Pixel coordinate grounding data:
--*--
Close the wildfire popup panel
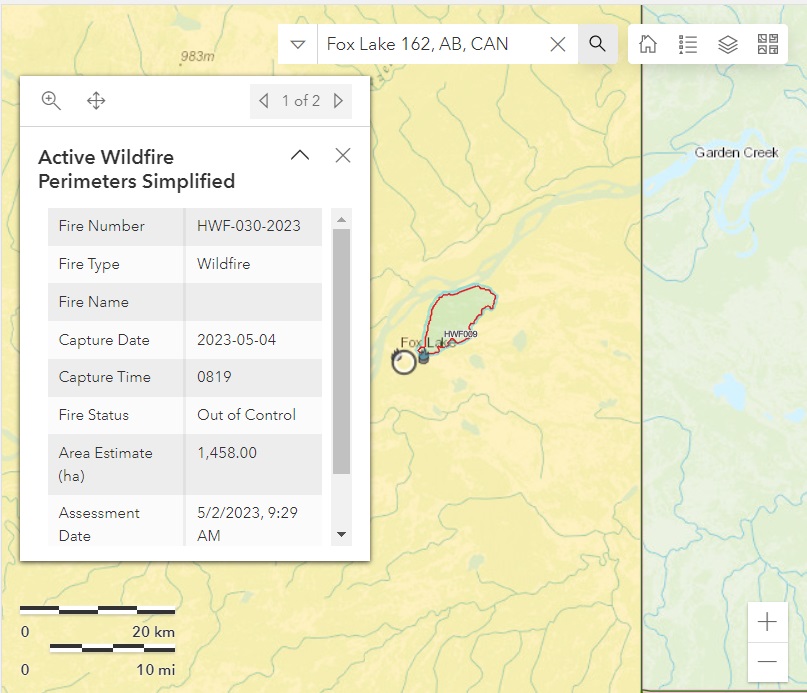Screen dimensions: 807x693 pos(343,155)
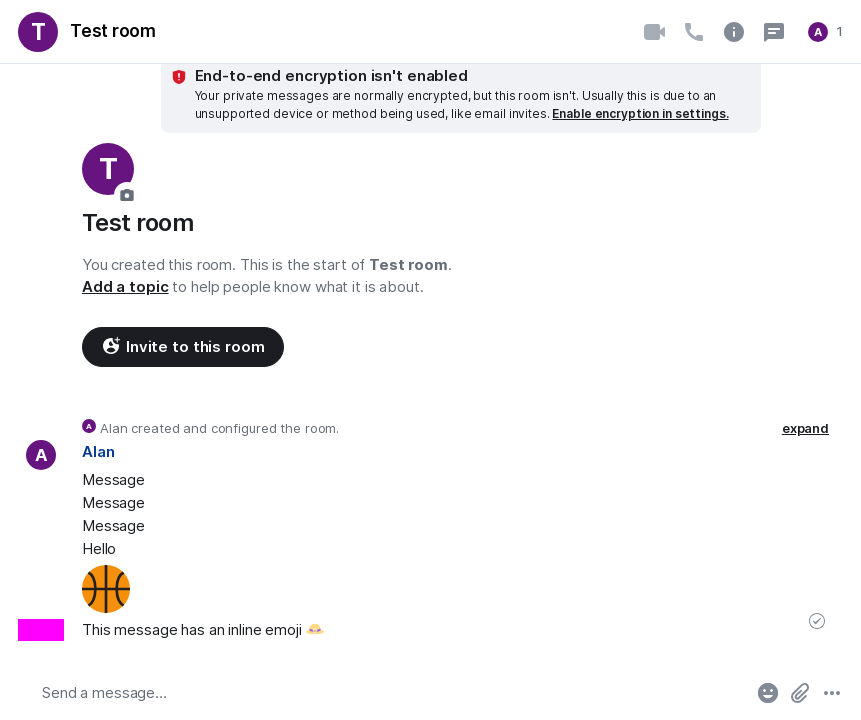861x720 pixels.
Task: Click the Alan sender name
Action: click(98, 452)
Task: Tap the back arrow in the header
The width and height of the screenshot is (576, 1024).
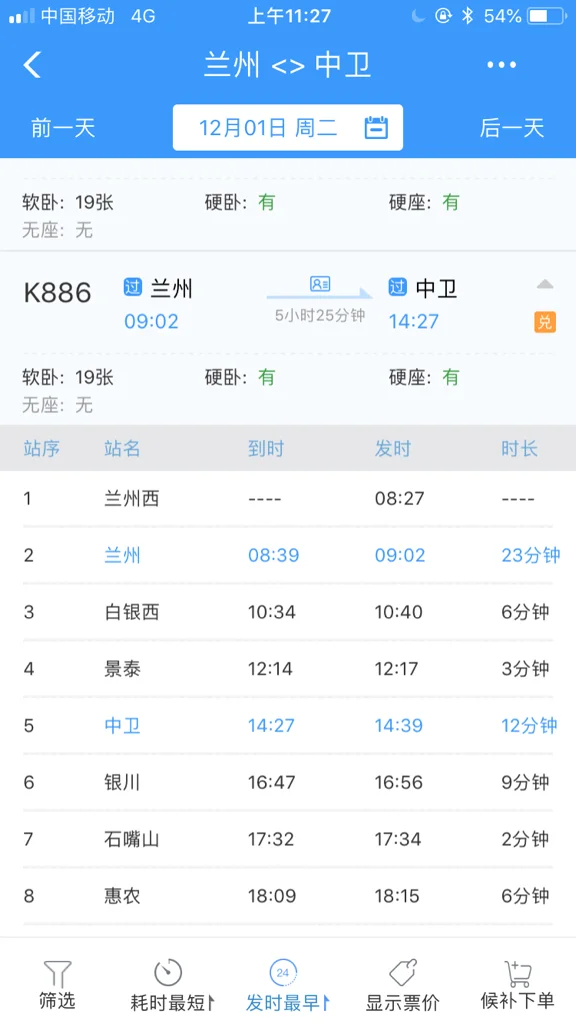Action: 31,64
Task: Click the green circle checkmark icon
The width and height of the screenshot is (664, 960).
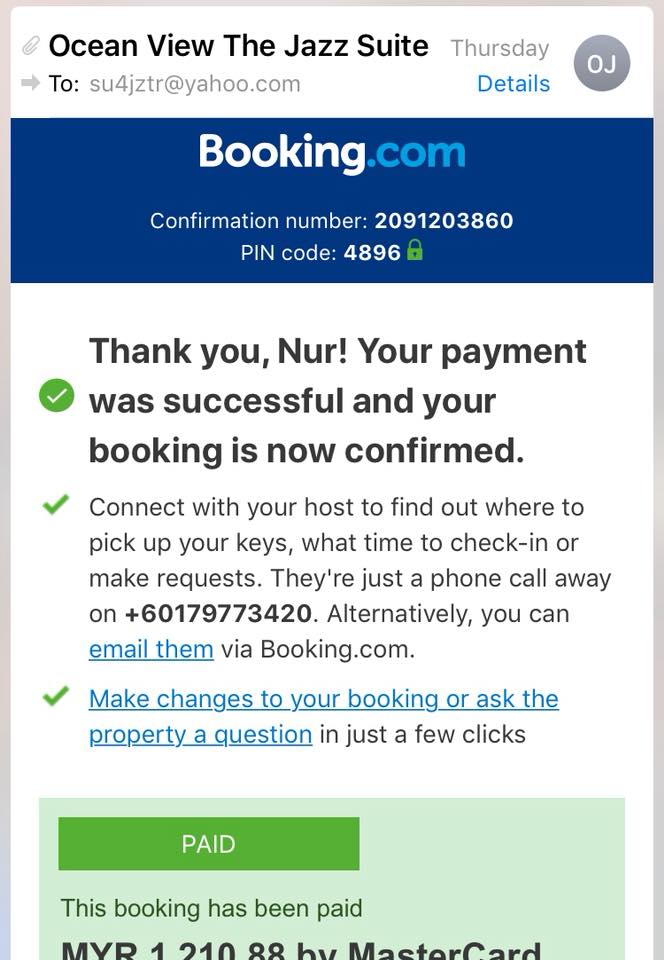Action: 56,397
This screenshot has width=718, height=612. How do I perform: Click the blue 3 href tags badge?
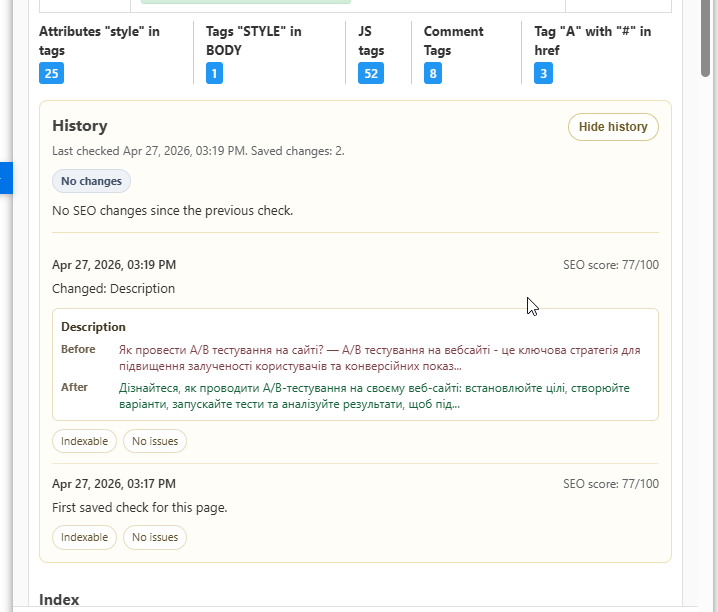543,73
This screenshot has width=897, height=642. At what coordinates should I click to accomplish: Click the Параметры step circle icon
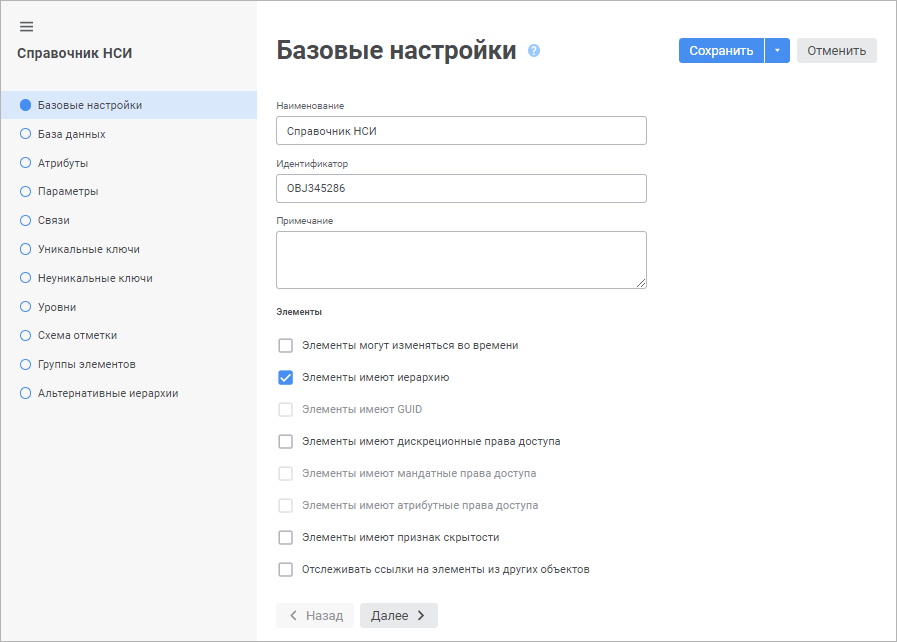click(26, 191)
--*--
» **Task to complete**:
Your copy of the records above should be exact and contain no pictures.

» **Exercise result**:
Close the wildfire popup panel
Screen dimensions: 807x693 pos(343,155)
861x720 pixels.
Task: Click the Alan sender name
Action: click(98, 452)
Task: Tap the back arrow in the header
The width and height of the screenshot is (576, 1024).
Action: 31,64
Task: Click the green circle checkmark icon
The width and height of the screenshot is (664, 960).
Action: 56,397
This screenshot has width=718, height=612. How do I perform: Click the blue 3 href tags badge?
543,73
This screenshot has width=897, height=642. At what coordinates should I click to accomplish: Click the Параметры step circle icon
click(26, 191)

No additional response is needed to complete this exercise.